To see this story with its related links on the Guardian Unlimited site,
go to http://www.guardian.co.uk

Reed Elsevier at risk as MPs look into science publishing market

By Richard Wray
Thursday December 11 2003

The Guardian

Reed Elsevier faces a serious challenge to one of its main revenue drivers
as a committee of MPs prepares to investigate the growing academic
backlash against scientific publishing - a market worth more than 4.5bn a

The Anglo-Dutch media company is the world's largest publisher of
scientific journals, churning out more than 1,200 every year, roughly
twice the number of its nearest competitor.

Over the past year American academics have become increasingly
dissatisfied with companies that profit from the publication of academic
papers, even calling for a boycott of some Reed companies. That
dissatisfaction has migrated across the Atlantic.

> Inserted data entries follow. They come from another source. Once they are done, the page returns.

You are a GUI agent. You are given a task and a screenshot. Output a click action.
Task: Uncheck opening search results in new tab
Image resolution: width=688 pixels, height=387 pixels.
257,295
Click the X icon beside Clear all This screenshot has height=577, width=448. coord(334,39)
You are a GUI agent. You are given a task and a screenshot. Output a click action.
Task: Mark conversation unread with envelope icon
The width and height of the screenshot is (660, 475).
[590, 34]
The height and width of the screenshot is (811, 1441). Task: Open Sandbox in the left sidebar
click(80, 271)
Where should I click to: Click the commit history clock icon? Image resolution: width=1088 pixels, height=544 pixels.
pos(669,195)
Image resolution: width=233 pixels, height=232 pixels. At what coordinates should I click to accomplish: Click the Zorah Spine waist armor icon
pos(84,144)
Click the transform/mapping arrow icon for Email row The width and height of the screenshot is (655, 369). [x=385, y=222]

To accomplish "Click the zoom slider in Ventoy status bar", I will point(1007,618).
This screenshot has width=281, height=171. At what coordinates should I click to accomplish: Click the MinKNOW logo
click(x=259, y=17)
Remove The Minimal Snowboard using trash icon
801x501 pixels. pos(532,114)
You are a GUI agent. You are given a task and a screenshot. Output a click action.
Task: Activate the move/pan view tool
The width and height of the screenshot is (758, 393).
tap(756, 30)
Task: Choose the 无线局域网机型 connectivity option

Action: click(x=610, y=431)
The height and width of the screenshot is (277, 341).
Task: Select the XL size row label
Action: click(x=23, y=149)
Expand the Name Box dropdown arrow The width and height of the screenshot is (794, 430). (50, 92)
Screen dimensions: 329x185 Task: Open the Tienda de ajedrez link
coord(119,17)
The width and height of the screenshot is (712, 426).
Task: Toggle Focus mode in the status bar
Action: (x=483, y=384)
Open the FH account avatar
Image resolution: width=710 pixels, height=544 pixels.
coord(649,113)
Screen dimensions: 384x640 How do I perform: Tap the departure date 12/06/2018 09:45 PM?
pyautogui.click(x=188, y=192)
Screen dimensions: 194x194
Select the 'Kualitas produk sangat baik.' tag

Increasingly, universities are reluctant to pay the large fees demanded by
publishers and are turning to so-called open access journals, where the
costs of publication are paid by the authors.

Yesterday the House of Commons science and technology committee said it
planned to conduct an inquiry into scientific publications early in the
new year.

The committee will look at access to journals, with particular reference
to price and availability.

Specifically the committee will ask about the importance of open-access
journals and whether the government should support the trend towards free
scientific information. Such a move could spell disaster for Reed
Elsevier.  With their high margins, Reed's science and legal publishing
operations are currently supporting its weaker business to business and
education operations.

The chairman of the committee, Ian Gibson MP - a former academic himself -
said he was a staunch believer in the idea that "public funded research
should be freely available to everybody to see it".

Known as something of a Labour rebel Mr Gibson added: "Who knows, we may
need a public-private partnership - which would certainly endear me to the
current administration."

One of the largest moves towards open access so far is the establishment
of the United States Public Library of Science, a non-profit organisation
backed by a Nobel prize winner and an American charity.

In the past two years more than 30,000 scientists in 180 countries have
pledged their support to the PLoS. In Britain, Biomed Central has
published more than 90 journals.

In the past, Reed and other publishers have made it plain they do not
think that open access will thrive because it is neither economically
sustainable nor a more efficient way of publishing scientific journals.